Her ladyship! Her ladyship! There was a story about a lady at Nörbæk
manor who had run away with her gamekeeper. Had he got such a look when
he was asleep? Her ladyship! Maybe he might get to be good friends
with her ladyship, just as the gamekeeper did. He couldn’t understand
it–was he sick? There was a burning spot on each of his cheeks, and
his heart beat, and he felt so queer, it was hard to breathe. He began
to tug at a stunted oak, but he could not get a grip on it where he was
sitting; he jumped up, tore it loose, and threw it away, caught his
scythe, and cut till the grass flew in the swath.

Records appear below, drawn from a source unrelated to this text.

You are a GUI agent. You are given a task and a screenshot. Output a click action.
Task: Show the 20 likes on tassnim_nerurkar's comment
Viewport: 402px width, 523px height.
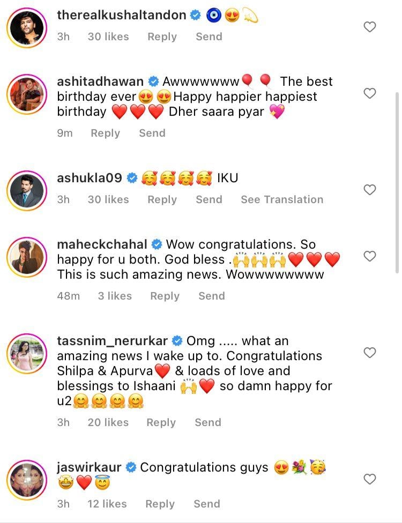tap(108, 422)
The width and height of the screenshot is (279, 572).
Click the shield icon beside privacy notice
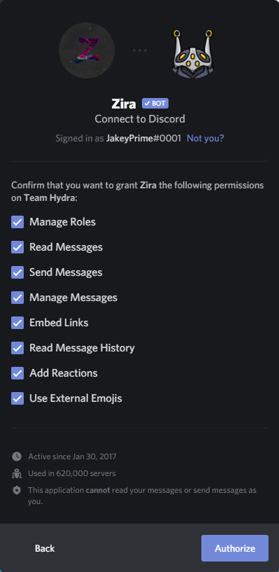17,490
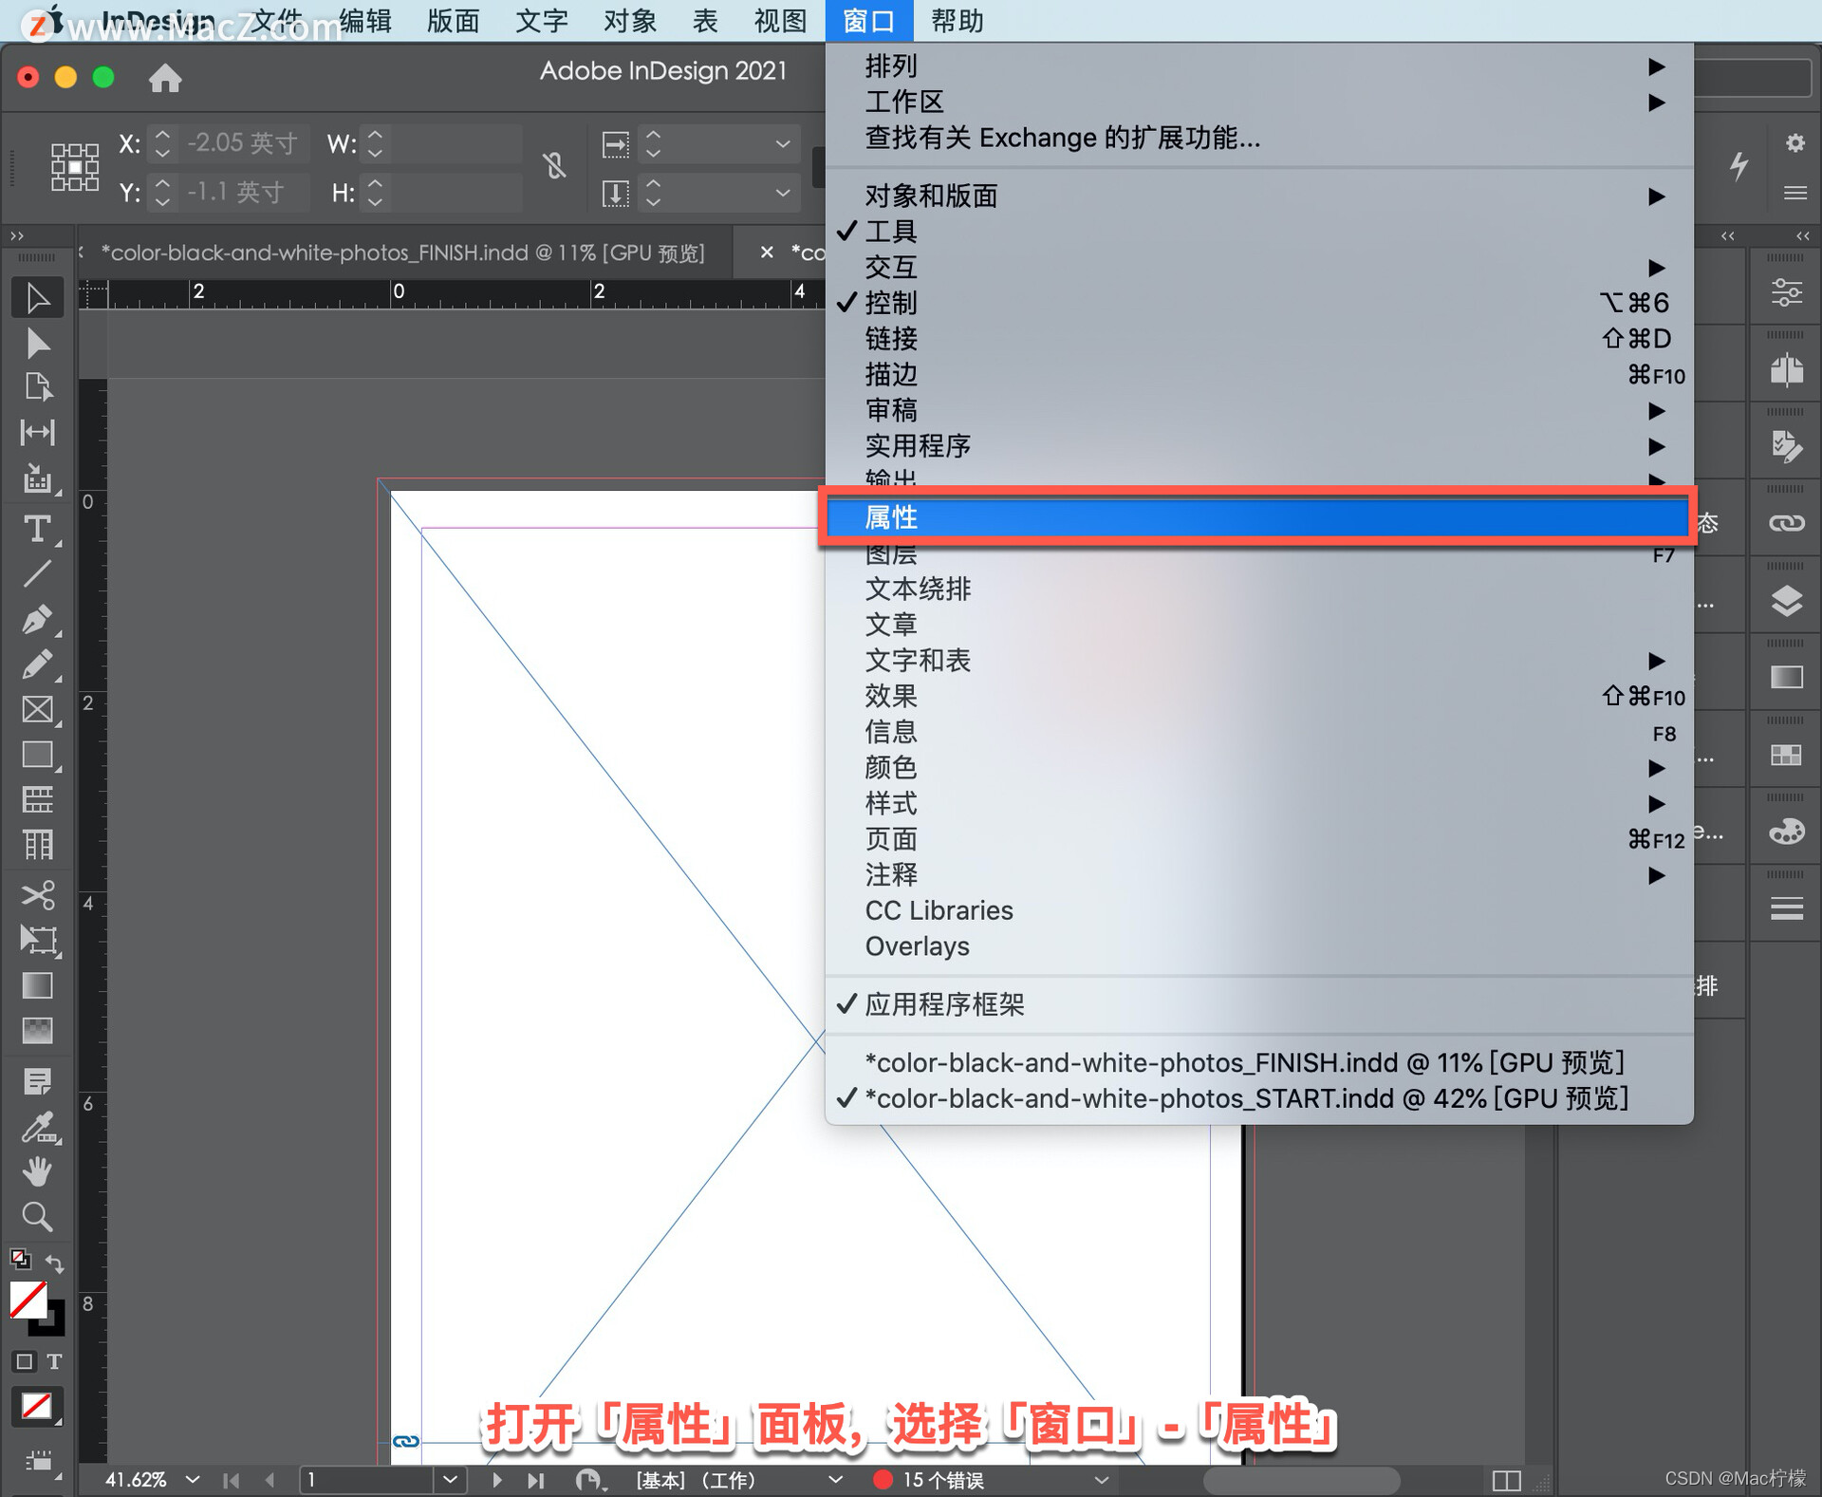Image resolution: width=1822 pixels, height=1497 pixels.
Task: Select the Pen tool
Action: (x=38, y=619)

In the days that followed, Marie often came near Sören, who happened
to have work around the house, and he always stared at her with an
unhappy, puzzled, questioning expression, as if imploring her to give
him the answer to the riddle she had thrown in his way, but Marie only
glanced furtively in his direction and turned her head away.
Sören was ashamed of himself and lived in constant fear that his
fellow-servants would notice there was something the matter with him.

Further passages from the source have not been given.